Grade 11 Math: Exponents, Equations & Quadratic Patterns

Questions and Answers

Solve for $x$ in the equation $2^{x+1} = 8^x$.

Start by noticing that $8 = 2^3$, so we can rewrite the equation as $2^{x+1} = (2^3)^x$. This becomes $2^{x+1} = 2^{3x}$, so $x+1=3x$, so $2x=1$, so $x=\frac{1}{2}$. Alternatively, we may write the equation as $2^{x+1} = 2^{3x}$ and since the bases are equal, the exponents are equal, so $x+1=3x$, so $2x=1$, so $x=\frac{1}{2}$. So, the solution is $x=\frac{1}{2}$.

Solve the inequality $x^2 - 4x - 3 > 0$.

Start by factorising the left-hand side of the inequality as $(x-3)(x+1) > 0$. The roots are $x = 3$ and $x = -1$, and the graph of the corresponding quadratic curve is above the $x$-axis for $x < -1$ and $x > 3. So, the solution is $x < -1$ or $x > 3.

Find the value of $x$ for which the quadratic expression $x^2 + 5x + 6$ has equal roots.

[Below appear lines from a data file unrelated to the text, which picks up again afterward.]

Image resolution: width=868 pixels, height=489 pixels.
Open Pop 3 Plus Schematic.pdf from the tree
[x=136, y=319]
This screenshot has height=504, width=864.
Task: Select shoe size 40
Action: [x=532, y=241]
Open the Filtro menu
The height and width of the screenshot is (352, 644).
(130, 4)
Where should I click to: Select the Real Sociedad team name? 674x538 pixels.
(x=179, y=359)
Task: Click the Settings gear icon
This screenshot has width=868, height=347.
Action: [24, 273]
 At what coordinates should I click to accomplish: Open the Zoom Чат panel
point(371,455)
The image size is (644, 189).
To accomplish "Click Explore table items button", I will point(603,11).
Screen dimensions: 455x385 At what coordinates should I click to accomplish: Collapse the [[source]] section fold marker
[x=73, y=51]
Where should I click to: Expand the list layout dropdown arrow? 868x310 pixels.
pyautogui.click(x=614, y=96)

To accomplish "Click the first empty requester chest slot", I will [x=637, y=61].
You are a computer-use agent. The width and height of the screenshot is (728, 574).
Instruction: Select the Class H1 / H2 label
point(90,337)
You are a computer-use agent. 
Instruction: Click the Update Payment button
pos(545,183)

Since the quadratic expression has equal roots, we know the discriminant is zero. Therefore, $(5)^2 - 4(1)(6) = 0$, so $25 - 24 = 0$, which is true, so it has equal roots. To find $x$, we use the quadratic formula: $x = \frac{-5 \pm \sqrt{0}}{2} = -\frac{5}{2}$. So, the solution is $x = -\frac{5}{2}.

The $n$th term of a quadratic sequence is given by $T_n = an^2 + bn + c$. If $T_1 = 5$, $T_2 = 12$, and $T_3 = 21$, find the values of $a$, $b$, and $c$.

We can substitute $n = 1, 2, 3$ into the general term $an^2 + bn + c$ to obtain a system of three equations in three unknowns: $a + b + c = 5$, $4a + 2b + c = 12$, and $9a + 3b + c = 21. Solving the system yields $a = 2, $b = -2$, and $c = 5. So, the solution is $a = 2, $b = -2, and $c = 5.

Given that $f(x) = x^2 - 4x + 3$, prove that $f(x+1) = f(x) - 2x + 1.

Using the definition of $f(x), we can calculate $f(x+1) = (x+1)^2 - 4(x+1) + 3 = x^2 + 2x + 1 - 4x - 4 + 3 = x^2 - 2x + 2 = f(x) - 2x + 1. So, the solution is $f(x+1) = f(x) - 2x + 1.